**What the exercise asks:**
Search the records for lines with the word "pixels" and copy each match.
--
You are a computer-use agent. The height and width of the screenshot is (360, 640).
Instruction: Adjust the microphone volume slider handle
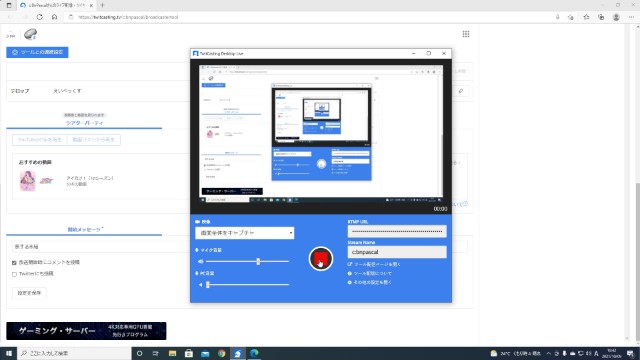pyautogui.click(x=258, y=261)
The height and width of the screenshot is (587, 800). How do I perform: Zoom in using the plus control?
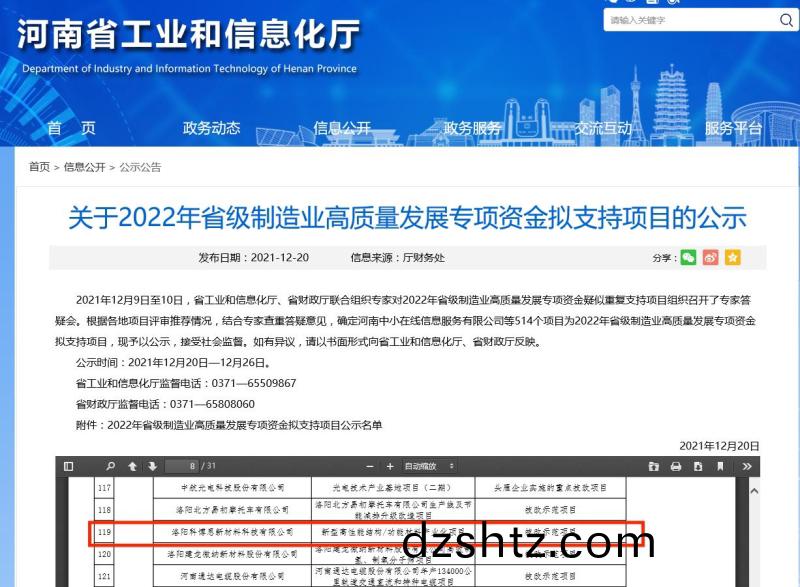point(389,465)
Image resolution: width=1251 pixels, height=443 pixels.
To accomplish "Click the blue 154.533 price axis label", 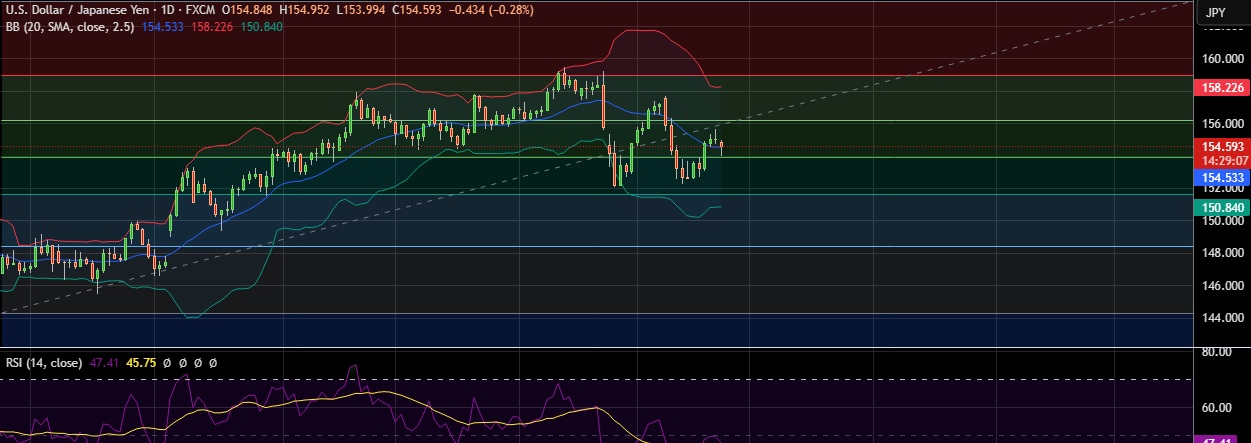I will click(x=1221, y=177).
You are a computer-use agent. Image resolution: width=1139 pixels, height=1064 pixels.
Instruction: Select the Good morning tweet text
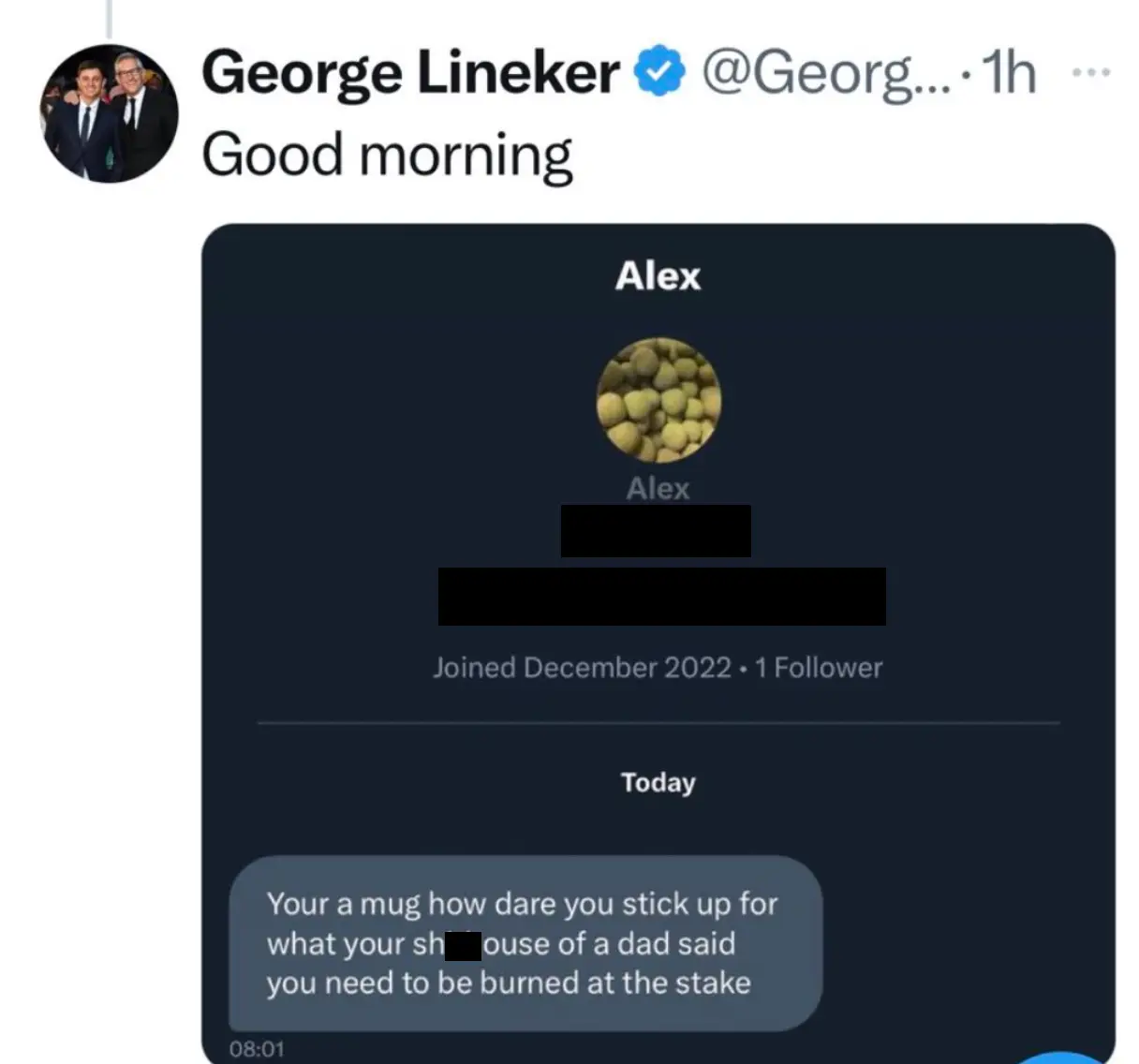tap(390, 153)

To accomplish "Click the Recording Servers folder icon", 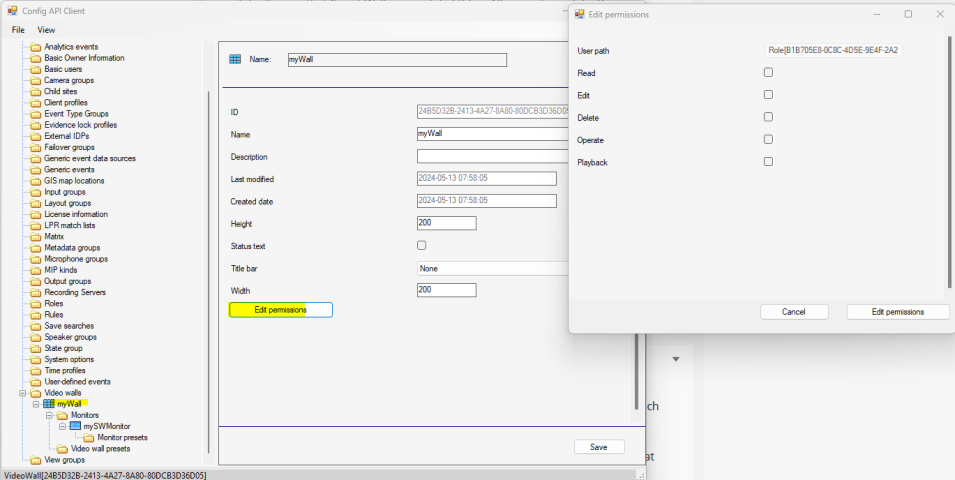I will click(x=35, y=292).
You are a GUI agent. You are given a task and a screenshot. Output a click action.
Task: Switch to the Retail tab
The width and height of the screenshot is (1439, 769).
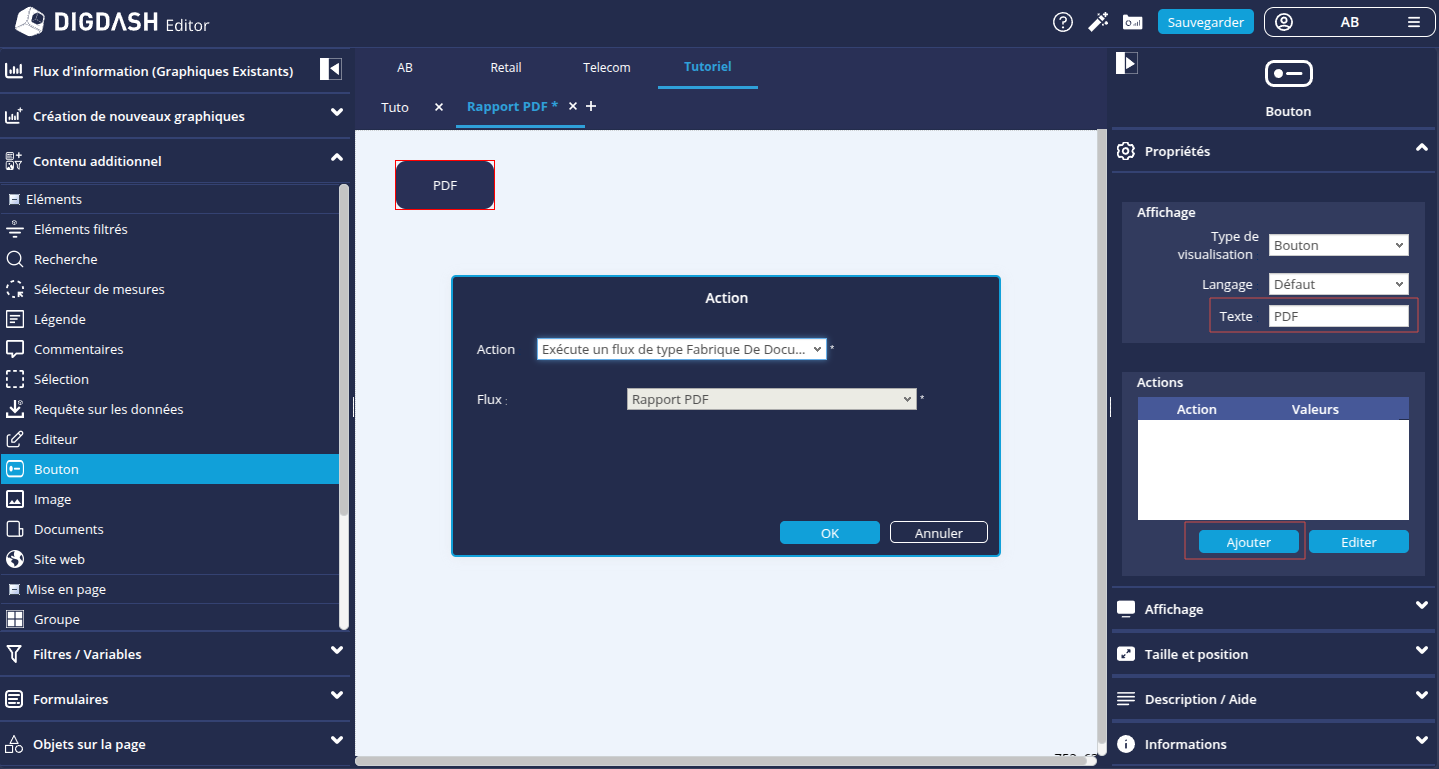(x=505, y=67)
--
**Response area:**
Image resolution: width=1251 pixels, height=443 pixels.
You are a computer-use agent. Image resolution: width=1139 pixels, height=1064 pixels.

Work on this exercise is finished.